The Highlander looked up still mesmerized, then slowly glared at the other man, “Huh?”

 

“It’s your turn to move...” Methos said snippily and MacLeod found himself wondering if Methos’ pubic hair was as soft and satiny looking as the hair on his head. He flushed then drew back as Methos leaned over the chessboard staring straight into the Highlander’s face.   

 

“I want to go to bed.” MacLeod whispered then flushed at the awkward demanding sound, but before he could apologize Methos sat back with a humph.

 

“Well, you should have told me you were tired. I knew there must be a reason you were playing so god-awful badly...”

 

“No, I mean I want to go to bed with you...” MacLeod said sliding gently forward so that just the tips of his fingers stroked over the other man’s lean cheek. Methos’ breath caught, and he closed his eyes tilting his head into the touch.

 

“Oh god, Duncan...” he whispered, “I’m not sure that would be the wisest thing.”

 

“When have we ever done the wisest thing?” MacLeod slid his hands down Methos’ neck, over his shoulders and down his arms, catching the other man’s wrists. Methos tried to pull away, but MacLeod held him firm, drawing him into his arms.

 

With a sigh he leaned forward pressing his lips against the soft skin of Methos’ neck, letting his lips map the contours of his jaw and cheek. Methos shuddered in MacLeod’s arms leaning against the solid bulk of his friend. “I don’t know...” Methos said slowly.

 

His voice was hushed as MacLeod pressed forward fisting both hands in the front of the sweater Methos had borrowed and dragged the other man into his lap. His lips closed on Methos’ silencing him very effectively as he thrust his tongue deeply into the other man’s mouth. Methos warmed to the kissed and wrapped his hands around MacLeod’s shoulders, hanging on for dear life.

 

When they finally parted for air Methos gasped, “Why this -- now?”

 

“There’s a rip in your jeans, and I can see your pubic hair.”

 

“I didn’t know you had a fetish for people’s pubic hair.” Methos muttered as MacLeod tongued the tight arch of his jaw then nipped down the slender column of Methos’ neck.

 

Pausing MacLeod replied, “Not people, only yours.

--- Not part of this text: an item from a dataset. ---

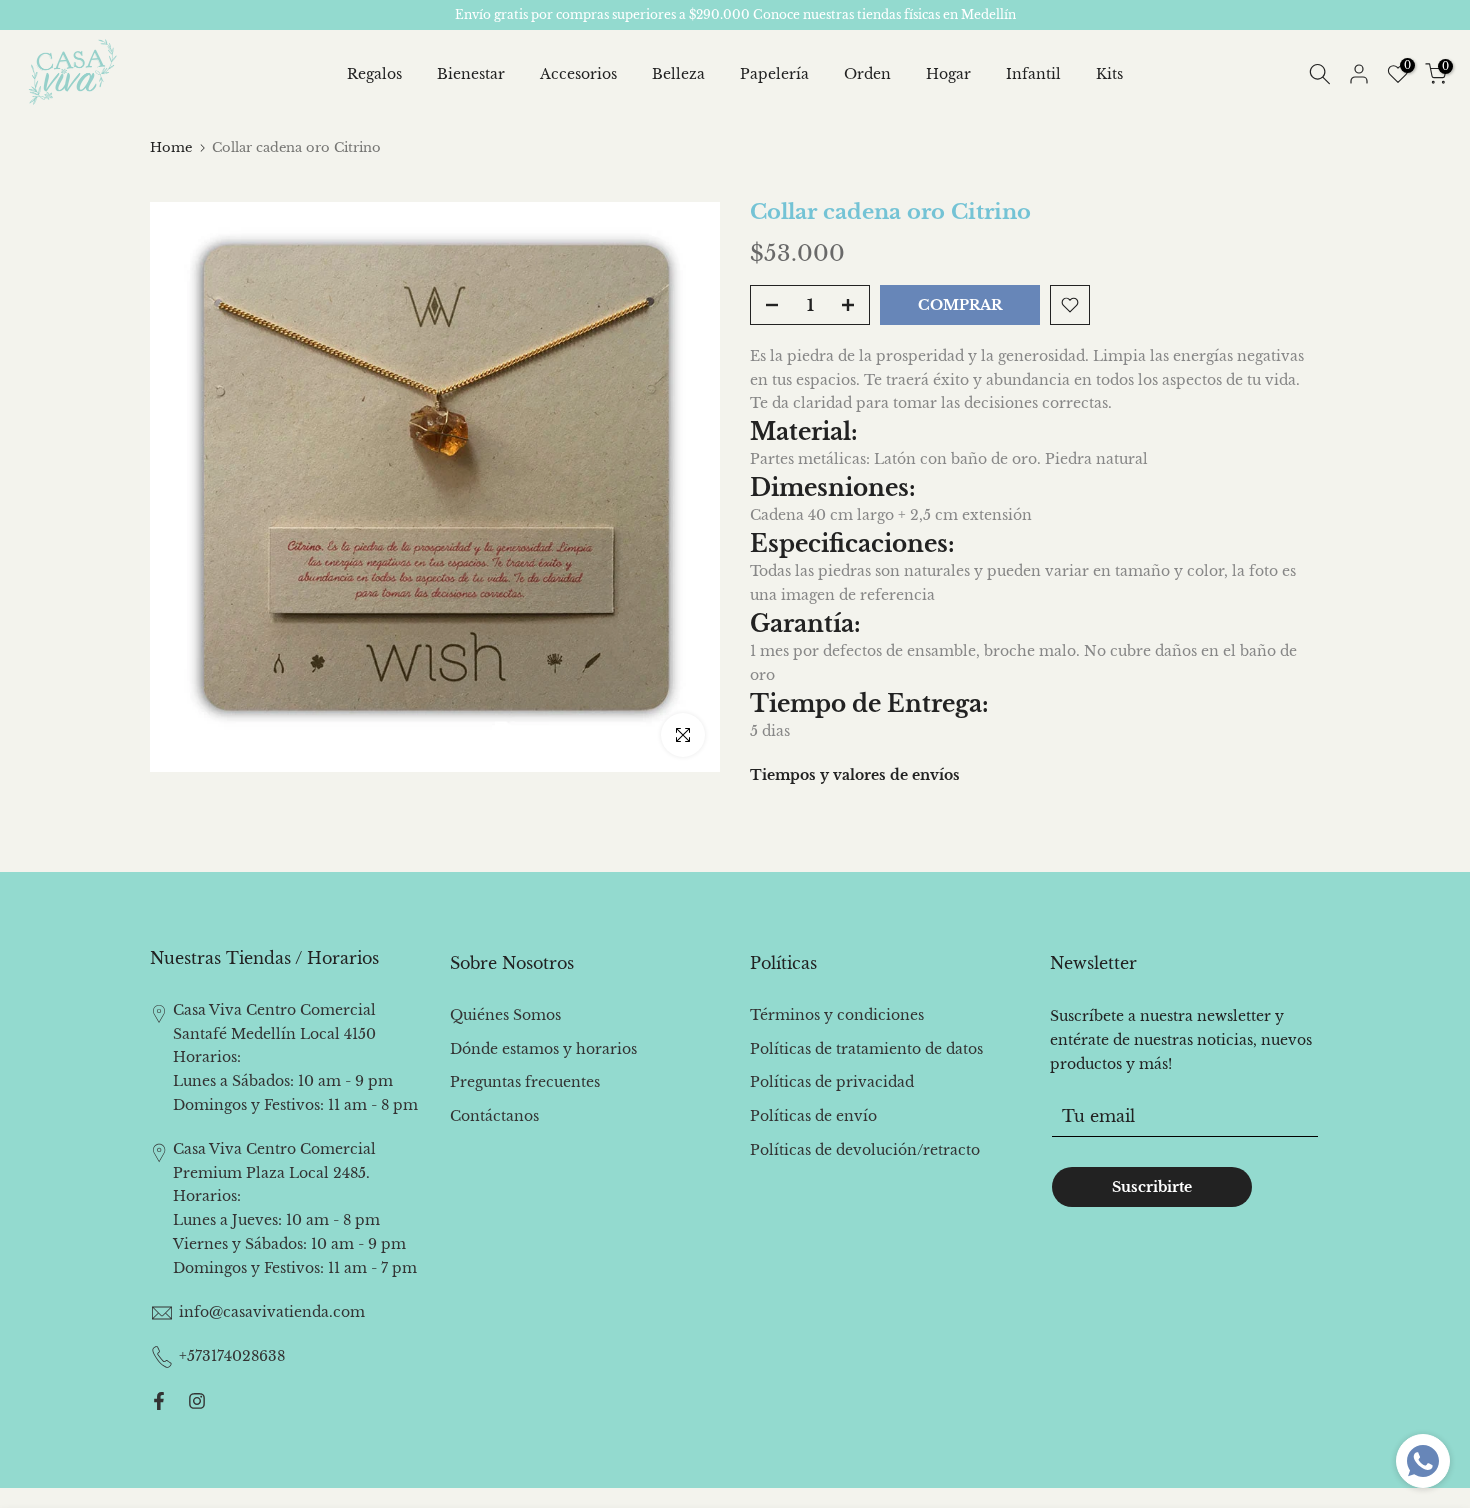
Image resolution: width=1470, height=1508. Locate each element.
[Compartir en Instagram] (197, 1401)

I want to touch it. I want to touch you, Methos.”

 

Methos quickly rose holding out a hand to still MacLeod’s protests. Stripping off his sweater Methos dropped it on the floor, the unfastened his jeans letting them slid off his hips and pool around his ankles. Lifting one foot MacLeod pulled the material free then kissed the instep before dropping it to the floor to help Methos remove his jeans the rest of the way.

 

MacLeod stroked his fingertips up Methos slim, hard-muscled leg to his crotch then back down, before finally tangling his fingers in the thick nest of dark curls around the hard length of his penis. He lightly flicked his fingers over the marble shaft feeling it twitch under his touch.

 

Gasping Methos arched his back like some giant cat, murmuring soft encouraging words to MacLeod urging him to do more than touch, to take and own. MacLeod stood up hastily shedding his clothes as he dragged the other man into his bedroom, flicking on the lights as they went in.  Hands tangled and they stumbled together to the bed before MacLeod finally pushed the other man down, almost falling on his prone body.

 

Methos’ skin and hair were every bit as soft and satiny as MacLeod had always thought they would be, and he moaned as the Highlander mapped that long, lean body with hands and tongue. Letting his fingers trail firmly down Methos’ abdomen MacLeod leaned over the bed to the night table fumbling a bottle of massage oil out of the drawer.

 

He drizzled a little of the richly scented oil on Methos’ taut belly, coating two fingers before slipping them between the rounded curves of Methos’ ass into the deep warm cleft. Methos’ body parted easily, greedily sucking MacLeod’s slippery fingers inside. He twisted them and Methos uttered a sharp curse, back arching off the bed when MacLeod nudged his prostate.

 

When Methos was finally shuddering and moaning with need, MacLeod mounted him, sinking his aching cock inside that tight, silky channel. With a long shuddering breath Methos thrust his hips upwards, meeting the other man, forcing a deeper penetration and groaning in delight.

 

There were no other sounds but the gentle murmuring of MacLeod and the slap of flesh against flesh until Methos threw his head back, crying out and spurting over both their chests. Methos’ orgasm pulled MacLeod’s own climax from him in shuddering, gasping waves of pleasure until last he dropped on the hot, sweaty body under him.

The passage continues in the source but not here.